▶ [About this task] Nothing but the exact text of the entries should appear in your answer; pictures stay out.

Segment Start: Data

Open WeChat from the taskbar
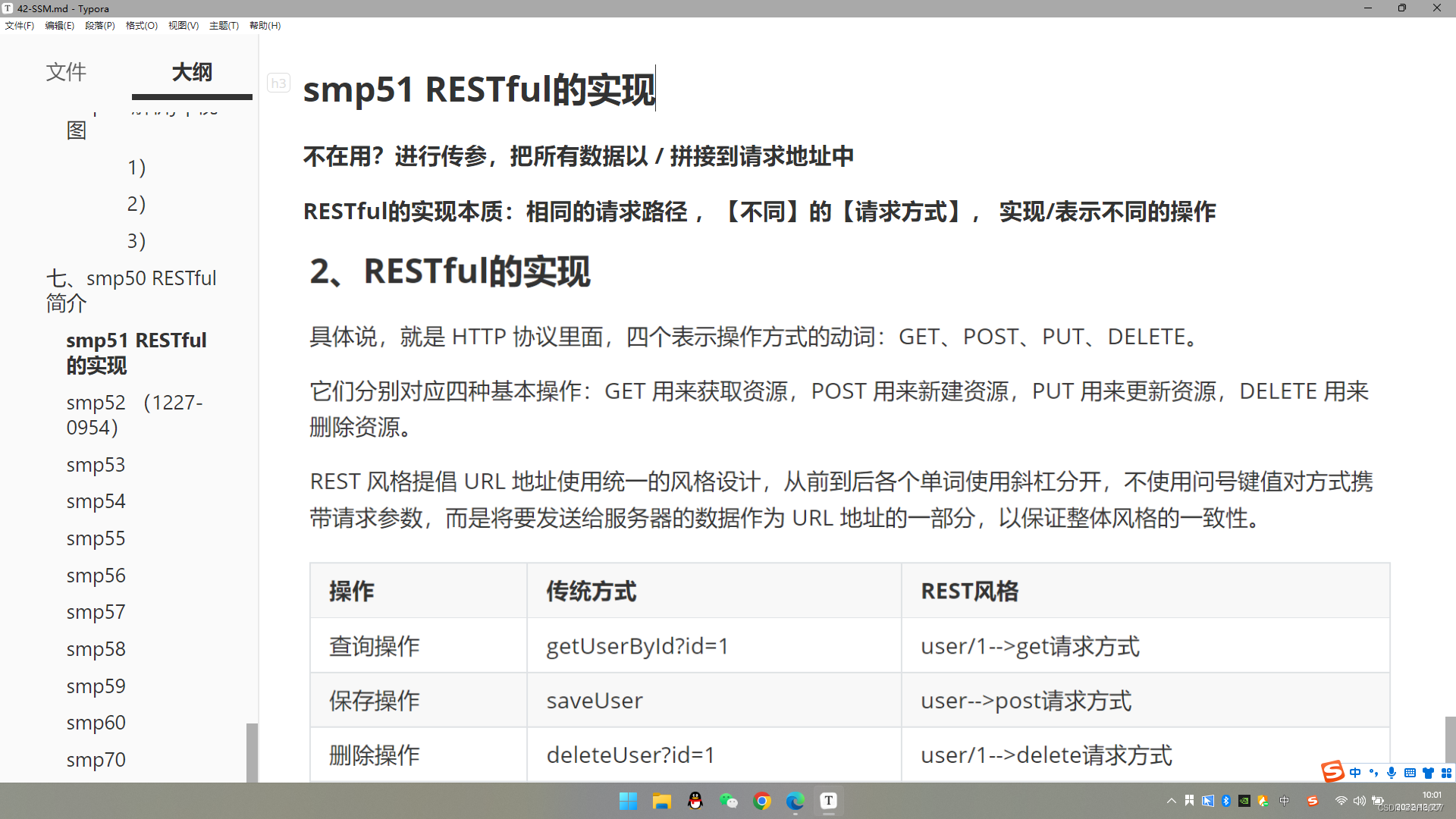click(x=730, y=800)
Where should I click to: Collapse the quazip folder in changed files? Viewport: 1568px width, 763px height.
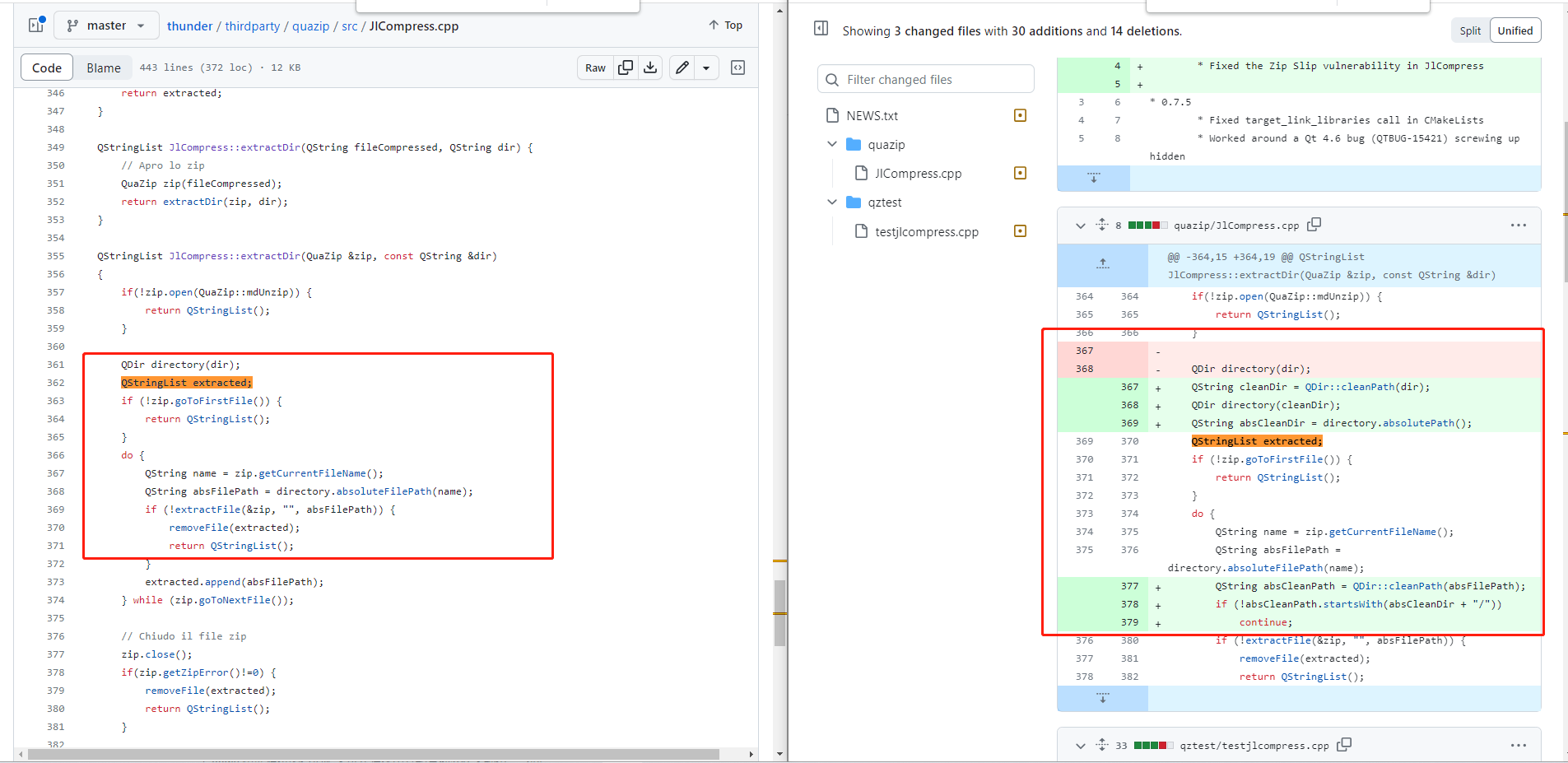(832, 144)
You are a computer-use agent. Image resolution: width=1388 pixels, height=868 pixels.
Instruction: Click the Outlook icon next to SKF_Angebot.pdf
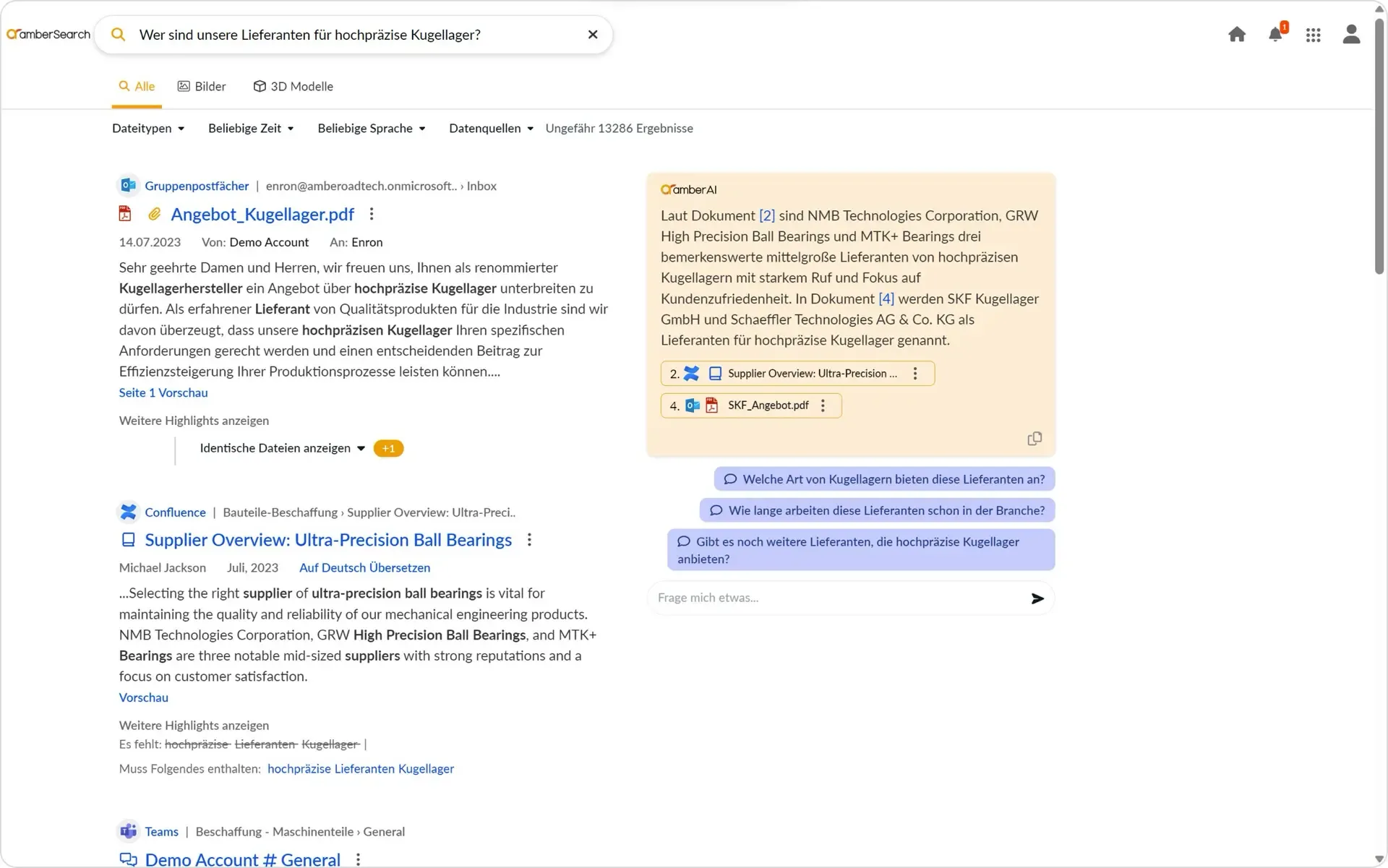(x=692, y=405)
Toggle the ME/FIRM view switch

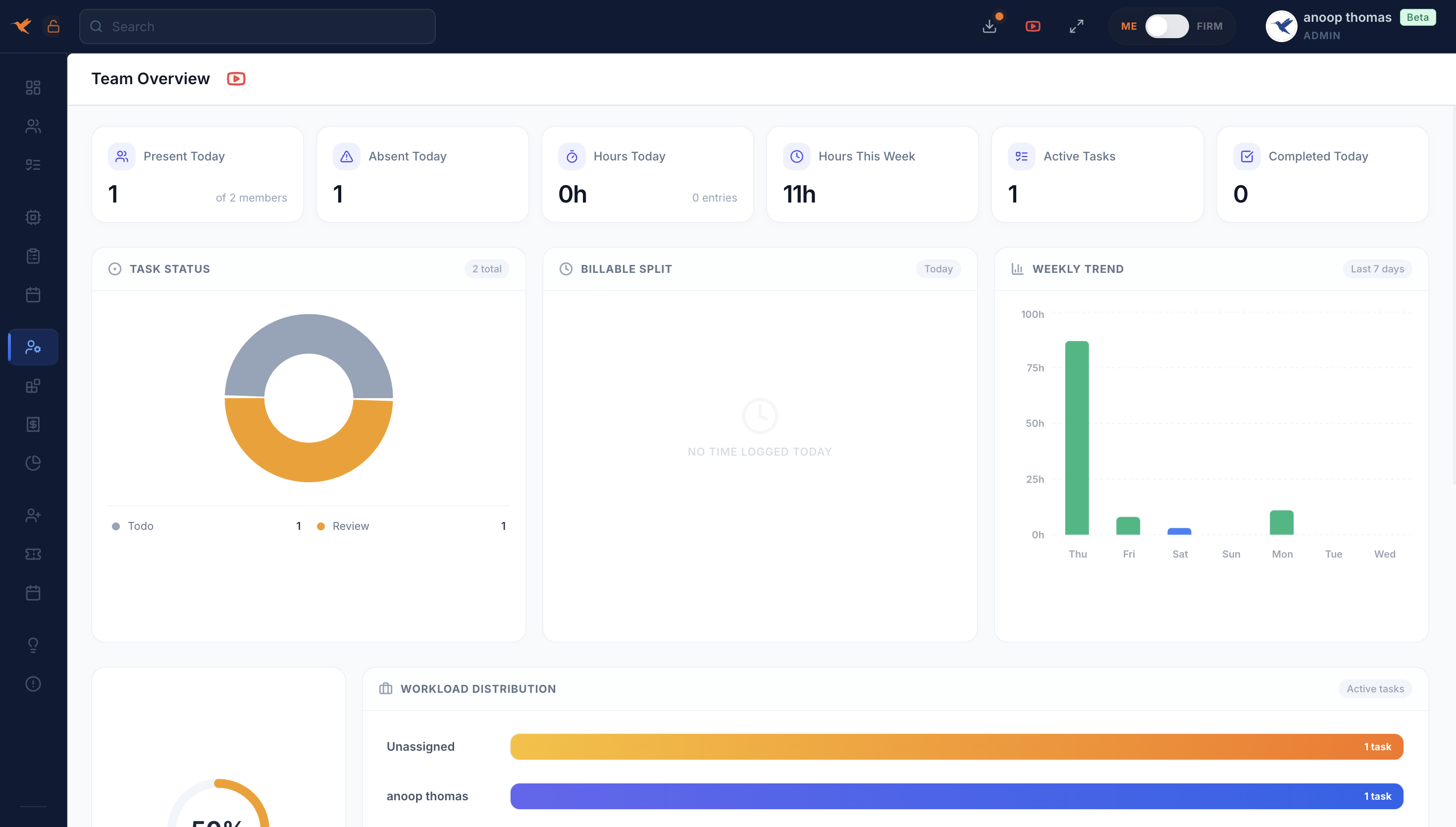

Segment End: Data

▶ [Answer space]
Open WeChat from the taskbar
click(x=730, y=800)
Where should I click to: Collapse the quazip folder in changed files? Viewport: 1568px width, 763px height.
(832, 144)
You are a computer-use agent. Image resolution: width=1388 pixels, height=868 pixels.
Instruction: Click the Outlook icon next to SKF_Angebot.pdf
(x=692, y=405)
Toggle the ME/FIRM view switch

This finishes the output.